I used to LOVE the Gameboy when I was a kid. Played it nonstop. Then one day when I was about 10, my older brother showed me how to play gameboy games on an emulator. Then I was on computers non stop. From there my interest went into game development (Just stuff like FPS Creator and Game Maker I believe). Then when I entered high school I got more into 3D design and game modding (3DS MAX, Maya, and Halo: Custom Edition). After I finished high school and realized that I was not going to be good enough to make a career of my 3D design skills, I got more into coding, hardware, networking, ect. I've been exposed to a wide range of things, but those 4 years of pure 3D design, animation, and game mods were some of my best. I think that topic will always be my first love.

 

For the longest time I played on my PS2 and Wii. Then I heard about minecraft and bought it. Within 5 minutes I realized it ran like crap on my laptop. That's when I started looking at computers that could run it. I then got into the hardware side of computers and learning about it. Now I have a custom built computer for gaming. The funny thing is that I don't play Minecraft much anymore. 

porn

I would say my liking of computers comes from a very strange fascination with the boot process. I still do this today sometimes, but back when my family got one of those horizontal Packard Bell systems, I would sometimes sit there with my finger hovering over the power button before pressing it, knowing all the whirrs, beeps, and clicks that would happen after that. Then, I would press it and everything would come to life, techno gibberish like HIMEM, EMM386 flashing across the screen and eventually getting into the Windows 3.11 for Workgroups desktop with that ta-da sound. Even though I patiently watched that boot sequence hundreds of times, I don't think I was able to appreciate the tech involved back then. My kid mind just sort of assumed it was a kind of magic. 

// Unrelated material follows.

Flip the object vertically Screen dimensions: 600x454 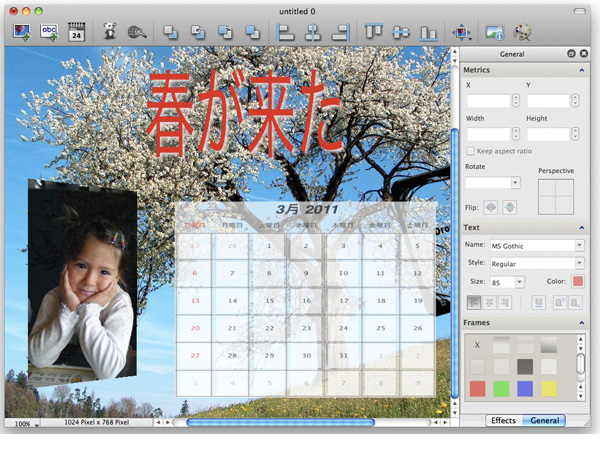[x=510, y=207]
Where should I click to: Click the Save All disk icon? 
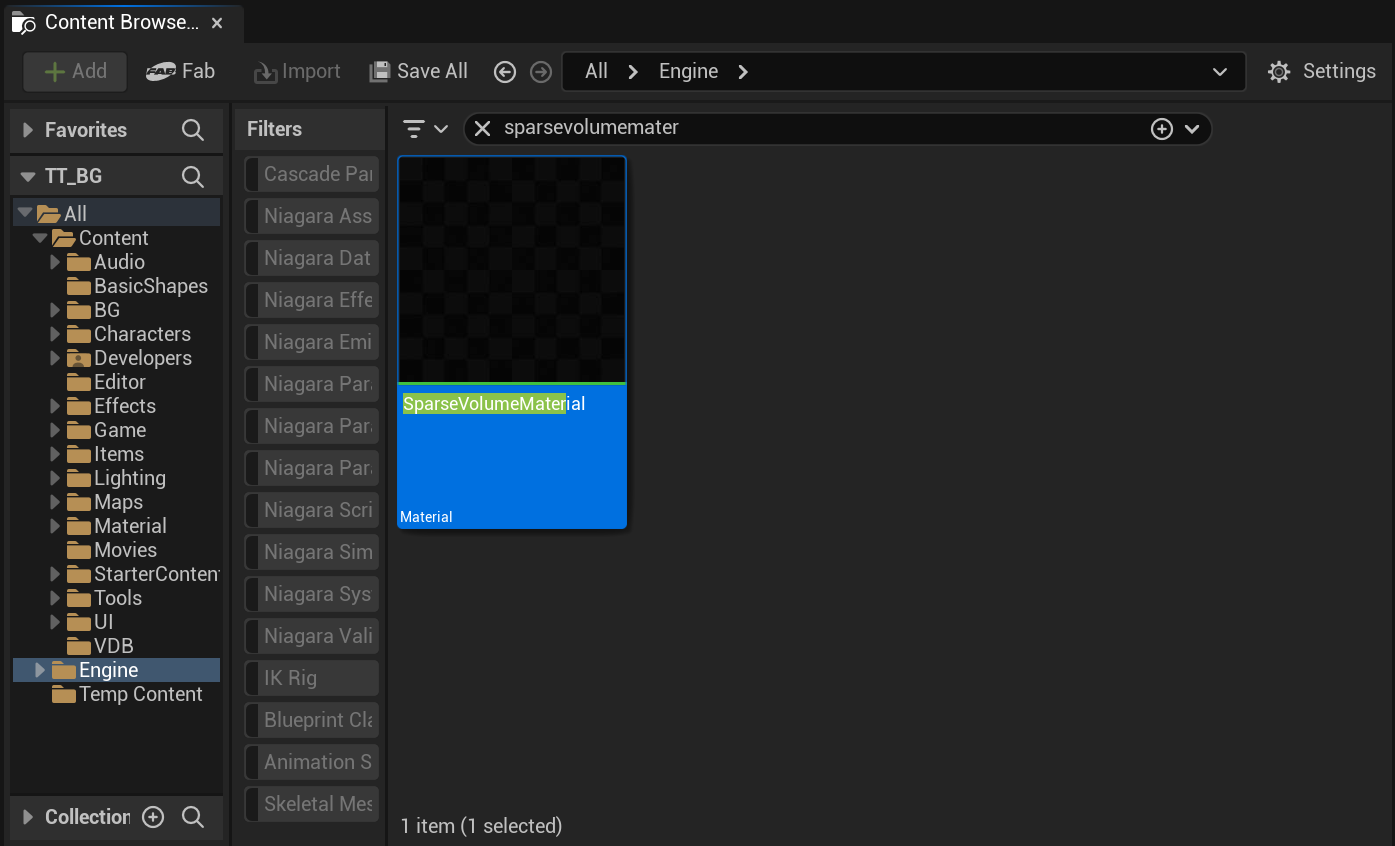coord(379,72)
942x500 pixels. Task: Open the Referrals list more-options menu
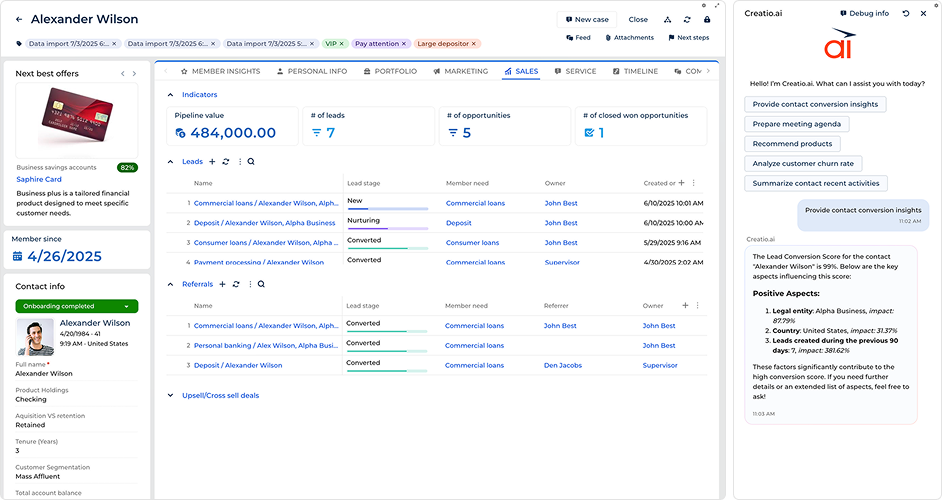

I still very much enjoy watching something boot, the computers I've built especially. I wish Microsoft and other companies didn't hide all that text heavy boot stuff behind a loading bar. Maybe it would go too fast for any sort of human recognition, but still, I wish I could see the entire process that gets you into the desktop again. 

My Grandad got me into PC's. I went round his house during 2002 and said i prefered his PC to my Xbox. He hooked me up with some old parts, which he gave me, and he taught me how to build it.

I broke the new(roughly 1 month old) pc we got when I was a kid. I didn't want to get in trouble so I had to fix it. It was fun so I kept doing it every day.